*SOURCE:*
[Django] #32980: Improve performance of related manager attribute access

40 views
Skip to first unread message

Django

unread,
Aug 1, 2021, 9:51:18 AM8/1/21
to django-...@googlegroups.com
#32980: Improve performance of related manager attribute access
-------------------------------------+-------------------------------------
Reporter: Keryn | Owner: Keryn Knight
Knight |
Type: | Status: assigned
Cleanup/optimization |
Component: Database | Version: dev
layer (models, ORM) |
Severity: Normal | Keywords:
Triage Stage: | Has patch: 0
Unreviewed |
Needs documentation: 0 | Needs tests: 0
Patch needs improvement: 0 | Easy pickings: 0
UI/UX: 0 |
-------------------------------------+-------------------------------------
Currently, getting related managers from an instance is slower than I
think it ought to be. Some prelude indicating a relatively expected
baseline:
{{{
In [1]: from django.contrib.auth.models import User
In [2]: %timeit User.objects
1.26 µs ± 25.2 ns per loop (mean ± std. dev. of 7 runs, 1000000 loops
each)
In [3]: x = User.objects.first()
In [4]: %timeit x.username
34.2 ns ± 0.574 ns per loop (mean ± std. dev. of 7 runs, 10000000 loops
each)
In [5]: %timeit x.get_short_name()

*DATASET EXCERPTS:*

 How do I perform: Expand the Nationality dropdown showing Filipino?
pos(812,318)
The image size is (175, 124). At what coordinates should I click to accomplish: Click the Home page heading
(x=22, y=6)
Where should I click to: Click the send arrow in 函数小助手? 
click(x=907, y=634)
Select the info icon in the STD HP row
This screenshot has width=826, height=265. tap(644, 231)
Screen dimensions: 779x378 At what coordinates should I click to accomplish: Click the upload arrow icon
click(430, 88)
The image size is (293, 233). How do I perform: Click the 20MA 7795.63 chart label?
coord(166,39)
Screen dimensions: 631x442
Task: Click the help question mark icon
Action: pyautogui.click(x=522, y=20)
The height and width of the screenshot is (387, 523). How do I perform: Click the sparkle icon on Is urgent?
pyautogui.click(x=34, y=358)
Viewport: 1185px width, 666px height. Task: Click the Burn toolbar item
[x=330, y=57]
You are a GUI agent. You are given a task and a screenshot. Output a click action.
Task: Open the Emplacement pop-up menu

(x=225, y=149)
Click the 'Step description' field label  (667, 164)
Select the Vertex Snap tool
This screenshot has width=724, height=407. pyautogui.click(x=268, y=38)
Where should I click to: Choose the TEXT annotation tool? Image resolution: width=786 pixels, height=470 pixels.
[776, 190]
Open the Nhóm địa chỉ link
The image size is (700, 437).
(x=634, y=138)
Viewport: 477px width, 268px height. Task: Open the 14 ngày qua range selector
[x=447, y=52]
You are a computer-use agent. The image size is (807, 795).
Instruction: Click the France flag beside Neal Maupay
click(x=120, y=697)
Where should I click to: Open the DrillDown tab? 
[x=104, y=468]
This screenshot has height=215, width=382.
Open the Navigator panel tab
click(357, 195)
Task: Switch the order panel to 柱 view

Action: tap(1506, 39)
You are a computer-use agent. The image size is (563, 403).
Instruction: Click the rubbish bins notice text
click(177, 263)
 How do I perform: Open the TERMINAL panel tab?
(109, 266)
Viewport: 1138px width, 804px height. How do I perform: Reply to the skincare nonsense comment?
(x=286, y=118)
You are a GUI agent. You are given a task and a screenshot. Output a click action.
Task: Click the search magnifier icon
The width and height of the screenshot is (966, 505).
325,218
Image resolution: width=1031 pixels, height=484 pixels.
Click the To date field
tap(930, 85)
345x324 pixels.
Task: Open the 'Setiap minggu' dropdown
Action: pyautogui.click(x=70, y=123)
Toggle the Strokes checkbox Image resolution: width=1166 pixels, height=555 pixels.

*REQUEST 1:* Print the part of the Django ticket between "In [3]: x = User.objects.first()" and "[5]: %timeit x.get_short_name()", inclusive.
*REQUEST 2:*
Answer these questions from the Django ticket.
(a) Who is named as the owner of the ticket?
(b) What version is the ticket filed against?
(c) What mean time per loop is reported for accessing x.username?
The listing comes from a different source than the Django ticket.

*RESULT 1:*
In [3]: x = User.objects.first()
In [4]: %timeit x.username
34.2 ns ± 0.574 ns per loop (mean ± std. dev. of 7 runs, 10000000 loops
each)
In [5]: %timeit x.get_short_name()

*RESULT 2:*
(a) Keryn Knight
(b) dev
(c) 34.2 ns ± 0.574 ns per loop